So yeah, it would be great if it was reasonable to "write once, synthesize everywhere," but in practice, that isn't possible.

asmi · « **Reply #26 on:** August 01, 2018, 01:00:42 am »

Quote from: Bassman59 on August 01, 2018, 12:48:15 am

So yeah, it would be great if it was reasonable to "write once, synthesize everywhere," but in practice, that isn't possible.

I agree with everything above, but in addition to that there is an elephant in the room - DSO application will most certainly require using DSP tiles, and they are some of the most non-portable even across different FPGA families of a single vendor, much less so between vendors.

rhb · « **Reply #27 on:** August 01, 2018, 01:02:57 am »

This has wandered a *long* way from my original question. My question has been answered, but I'd like to make a few comments.

The fact that thousands of projects have been completed using Vivado or Quartus in no way demonstrates that either is compliant with the Verilog standard or that in the cases where the standard is "implementation defined" they do the same thing. Those are my concerns. It is only a matter of time before hard ARM cores appear in other vendors lines. It's the obvious thing to do. It reduces latencies in the PS-PL interface.

Most of the time performance is not an issue, Ahmdal's law, but when it is, you have to understand what the hardware is doing at the wire and gate level to get it right. And the rules change over time as the technology changes.

I did a port of 500,000 lines of VAX FORTRAN code from VMS to 6 flavors of Unix (Sun, IBM, HP, SGI, DEC and Intergraph) in the early 90's. It had conditionals for byte sex and FORTRAN record length. That project taught me the value of using multiple systems during initial development.

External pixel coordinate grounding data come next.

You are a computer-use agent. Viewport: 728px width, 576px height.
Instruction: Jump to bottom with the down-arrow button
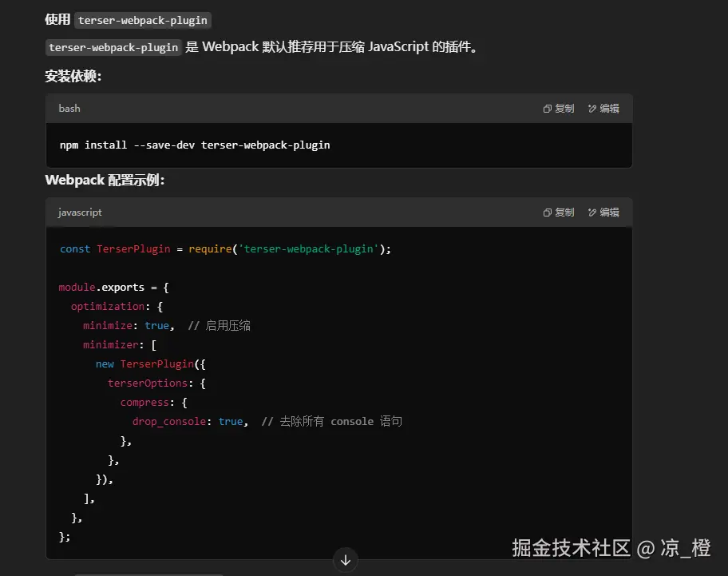346,560
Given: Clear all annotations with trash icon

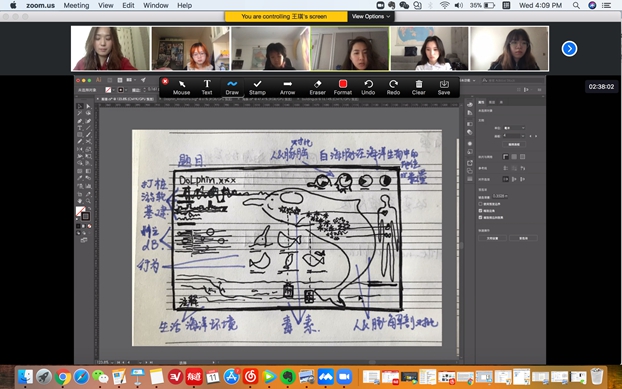Looking at the screenshot, I should [419, 87].
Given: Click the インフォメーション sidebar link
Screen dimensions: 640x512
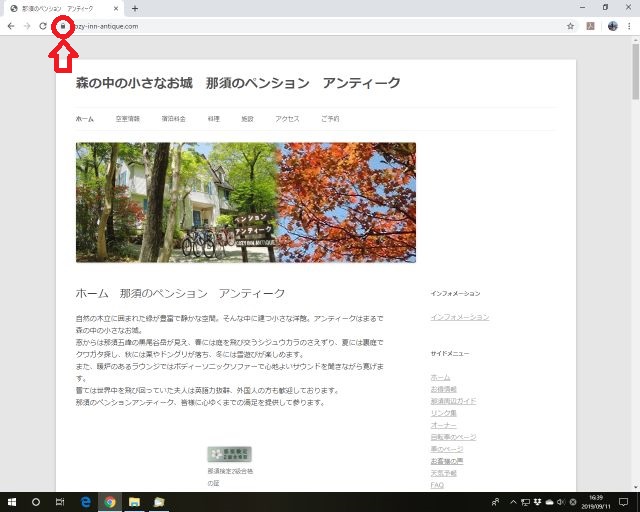Looking at the screenshot, I should click(x=459, y=317).
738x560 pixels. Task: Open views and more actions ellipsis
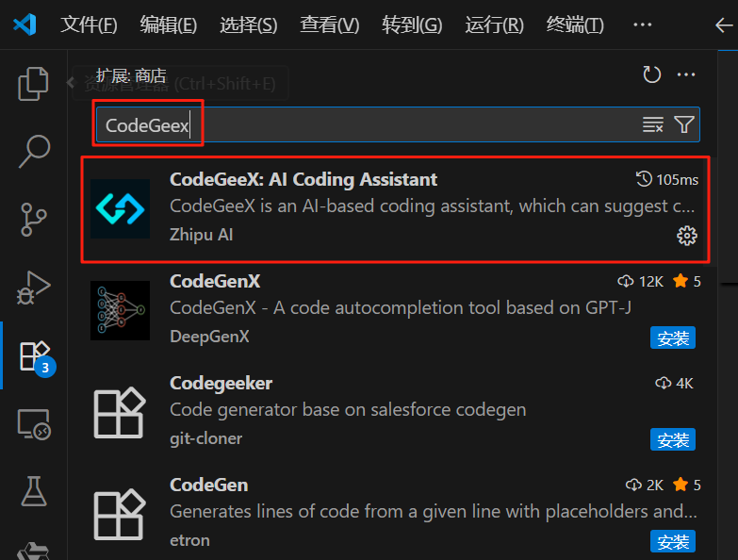(x=686, y=74)
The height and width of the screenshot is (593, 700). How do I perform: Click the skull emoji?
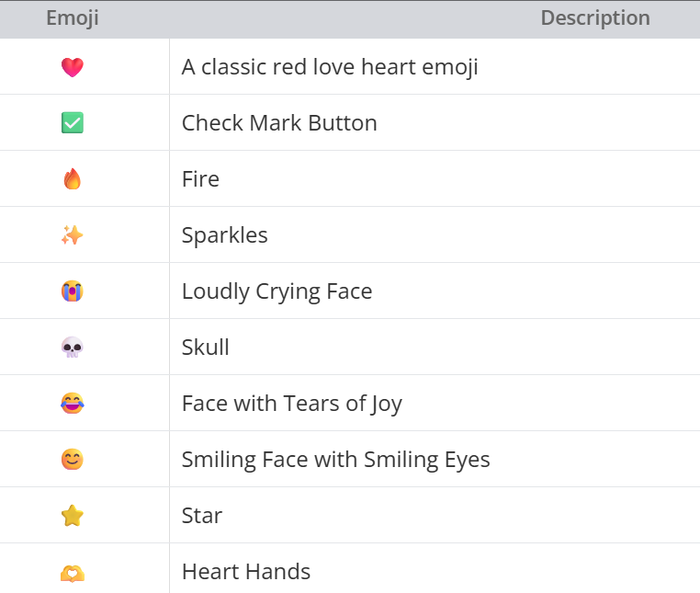point(73,348)
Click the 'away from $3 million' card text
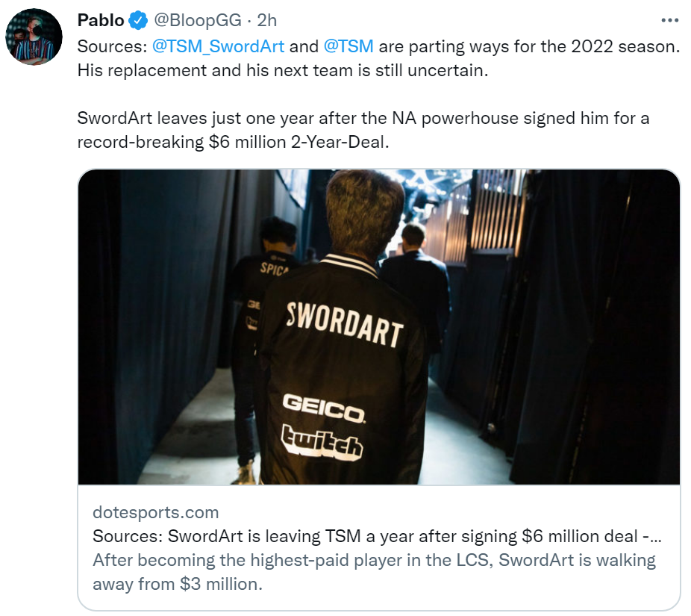 pos(178,584)
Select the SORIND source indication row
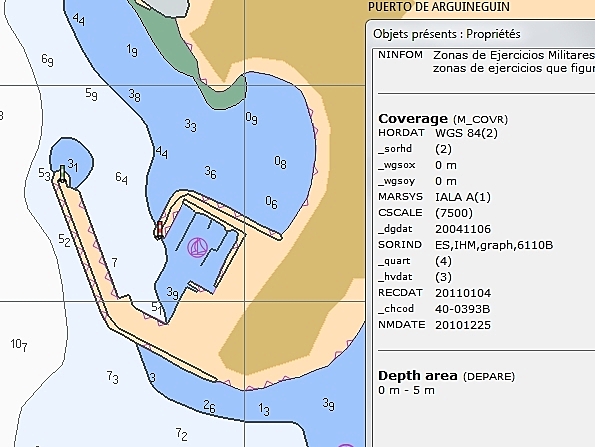Viewport: 595px width, 447px height. (466, 245)
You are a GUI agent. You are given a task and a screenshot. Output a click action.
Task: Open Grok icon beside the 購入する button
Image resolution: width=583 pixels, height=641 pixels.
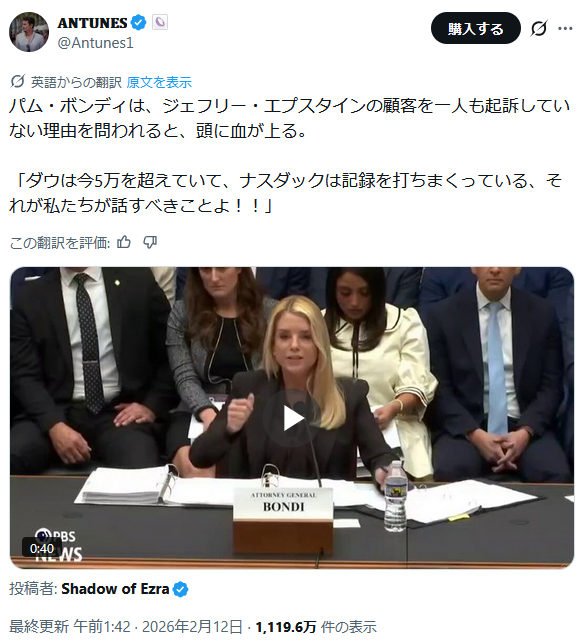[538, 29]
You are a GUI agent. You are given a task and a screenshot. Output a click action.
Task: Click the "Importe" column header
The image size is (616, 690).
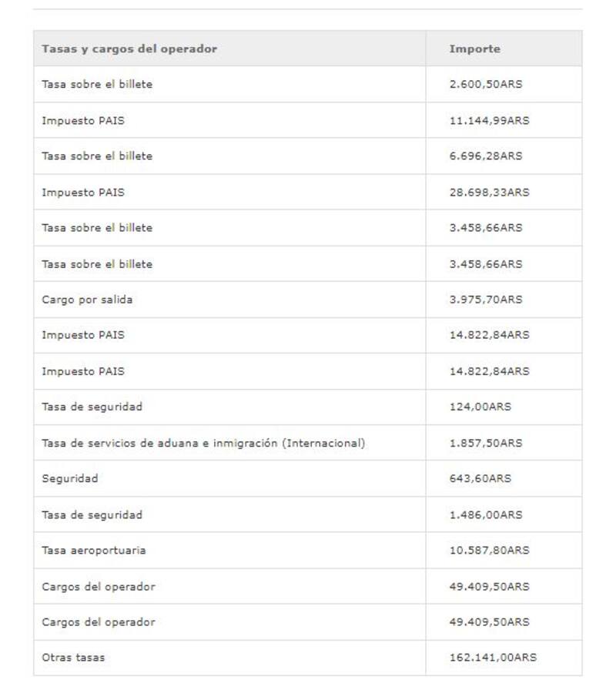(474, 49)
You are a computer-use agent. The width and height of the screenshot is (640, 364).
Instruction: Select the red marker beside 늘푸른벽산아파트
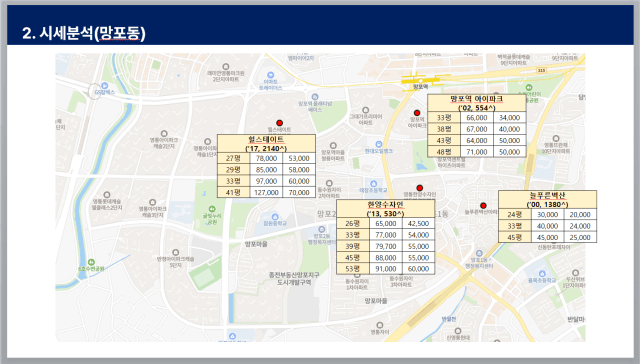pyautogui.click(x=483, y=206)
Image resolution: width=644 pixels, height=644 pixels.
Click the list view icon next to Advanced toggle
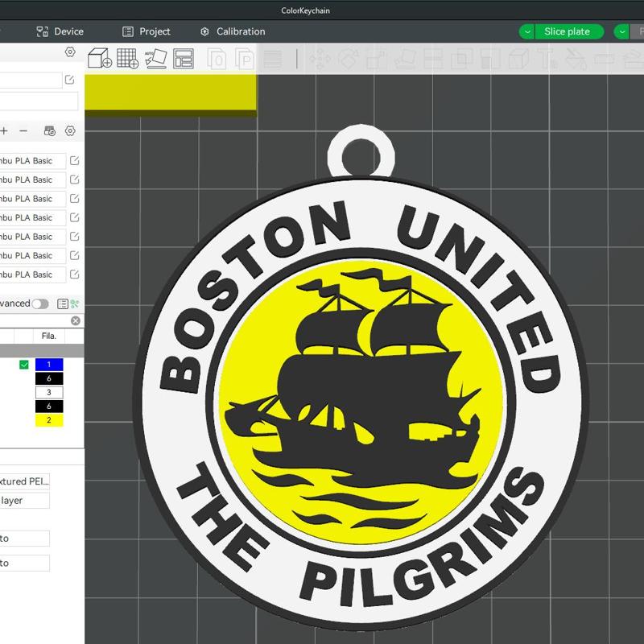pyautogui.click(x=63, y=303)
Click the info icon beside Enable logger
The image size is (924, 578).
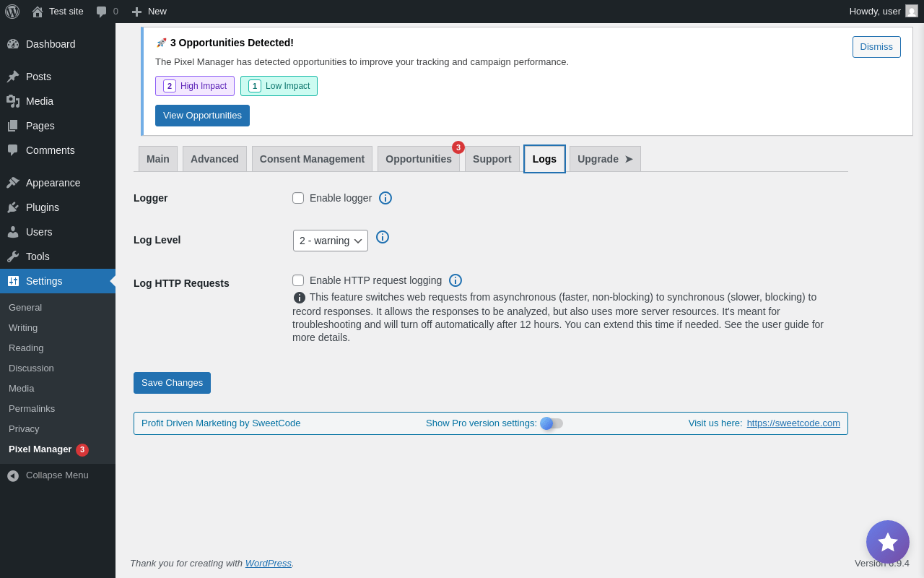(385, 198)
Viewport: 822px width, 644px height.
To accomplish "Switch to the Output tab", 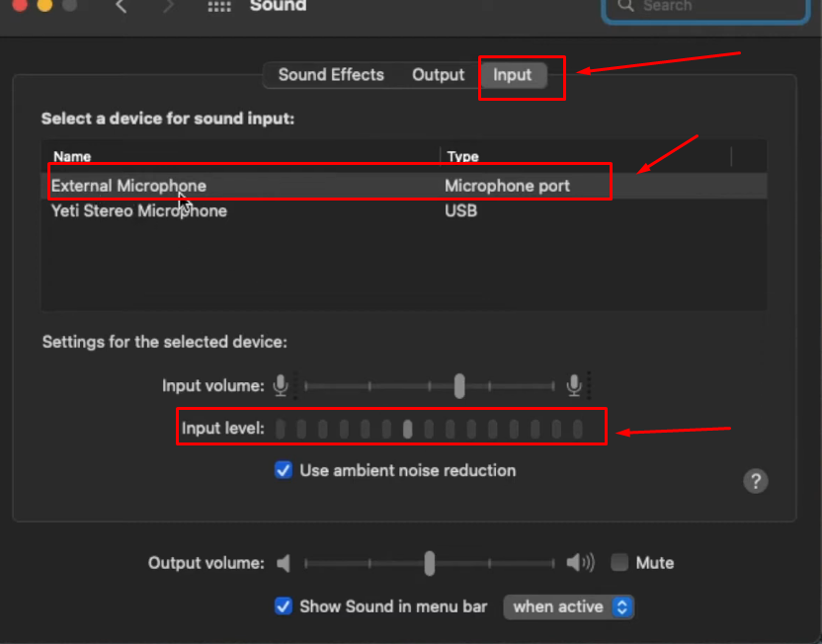I will [439, 75].
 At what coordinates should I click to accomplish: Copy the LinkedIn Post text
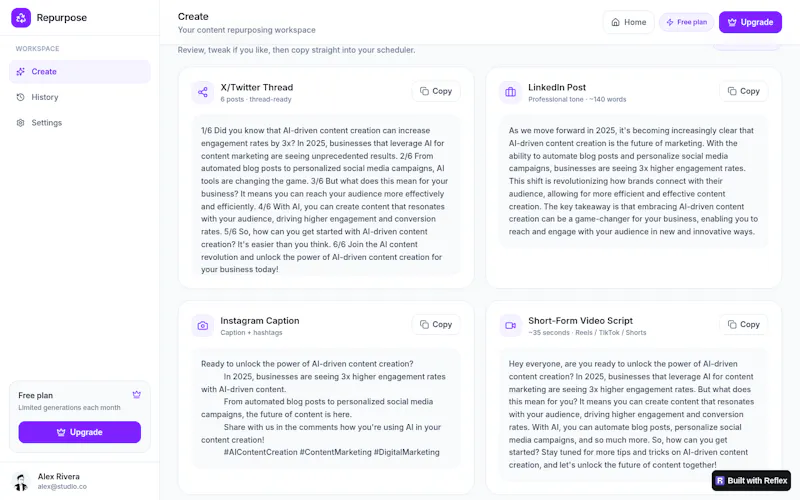tap(743, 91)
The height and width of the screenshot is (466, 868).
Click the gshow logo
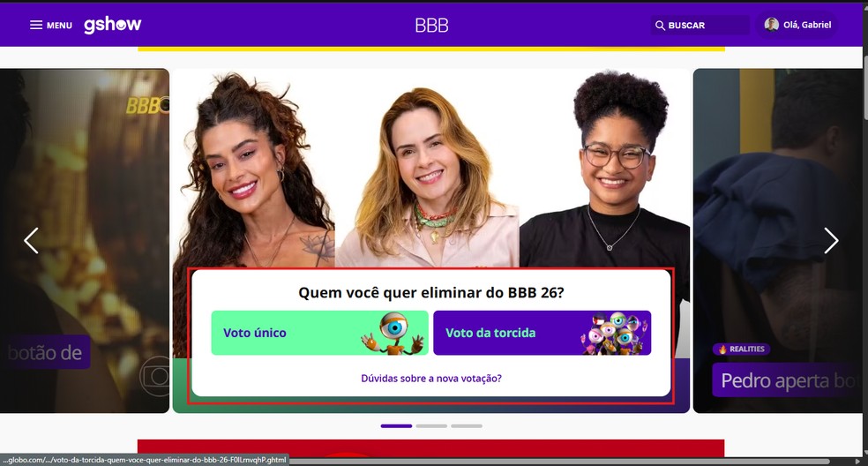pyautogui.click(x=112, y=25)
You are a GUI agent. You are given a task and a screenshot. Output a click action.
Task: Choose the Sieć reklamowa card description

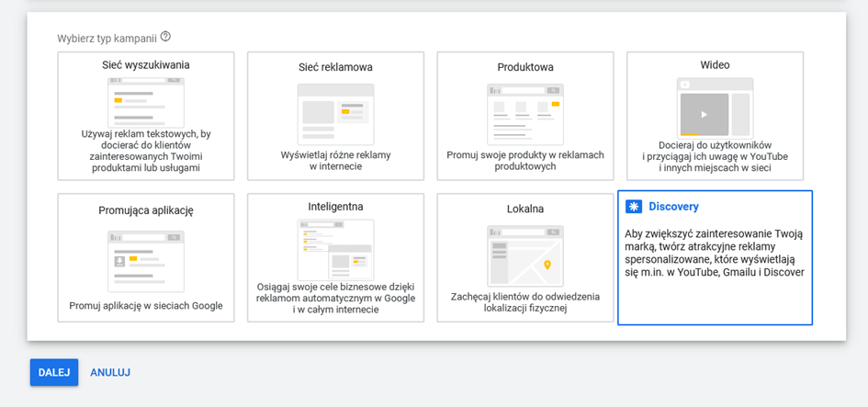tap(335, 161)
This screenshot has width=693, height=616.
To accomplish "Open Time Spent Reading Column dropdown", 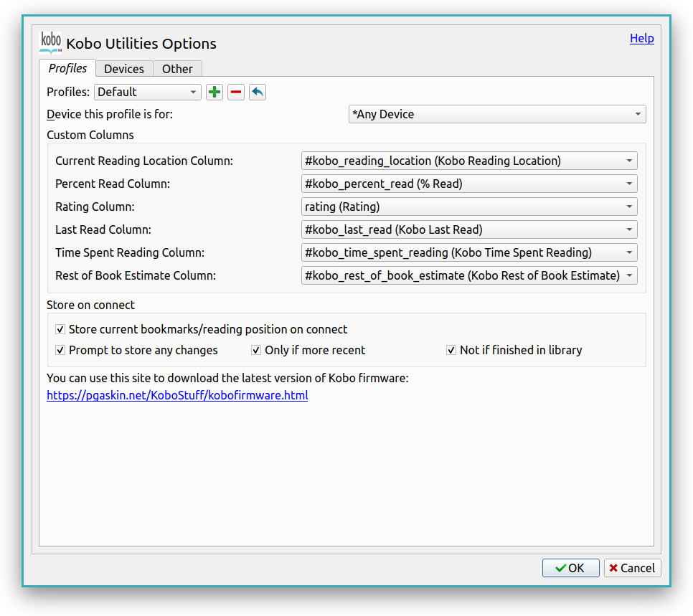I will [469, 253].

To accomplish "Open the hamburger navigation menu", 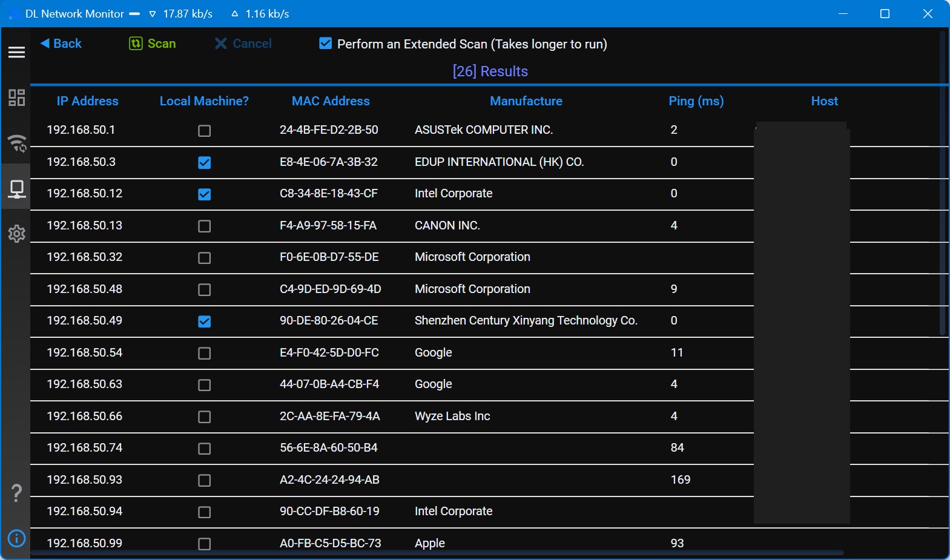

I had a problem with a piece of code on the Sun. I contacted Sun and got an, "It must be a problem with your code." But when I said, "It's works just fine on the IBM and the HP." I got an, "Oh, I see what you mean." I had a solution the next day in the form of an obscure compiler flag.

Anyone who thinks that all compilers produce the same result hasn't used more than one compiler. Or has not looked at the program results closely. I don't do UIs. I do numerical codes and it is far more complex than most imagine when you have a few terabytes of data and a few million petaflops to perform. You *really* get intimate with whatever hardware and development software you are using.

If you are aware of what is not portable you can avoid doing it if it's not performance critical and if it is, you can isolate it with a #ifdef. But you need to know that after you've written 20 lines of code, not after writing 20,000 lines. Portability is the product of the attitude, discipline and skill of the programmer.

Siwastaja · « **Reply #28 on:** August 01, 2018, 07:13:54 am »

As a relevant side note, FPGA development is horrible. Especially for someone with pedantic software background, especially in well-maintained (open source or not) projects, you'll actually feel dirty and want to puke.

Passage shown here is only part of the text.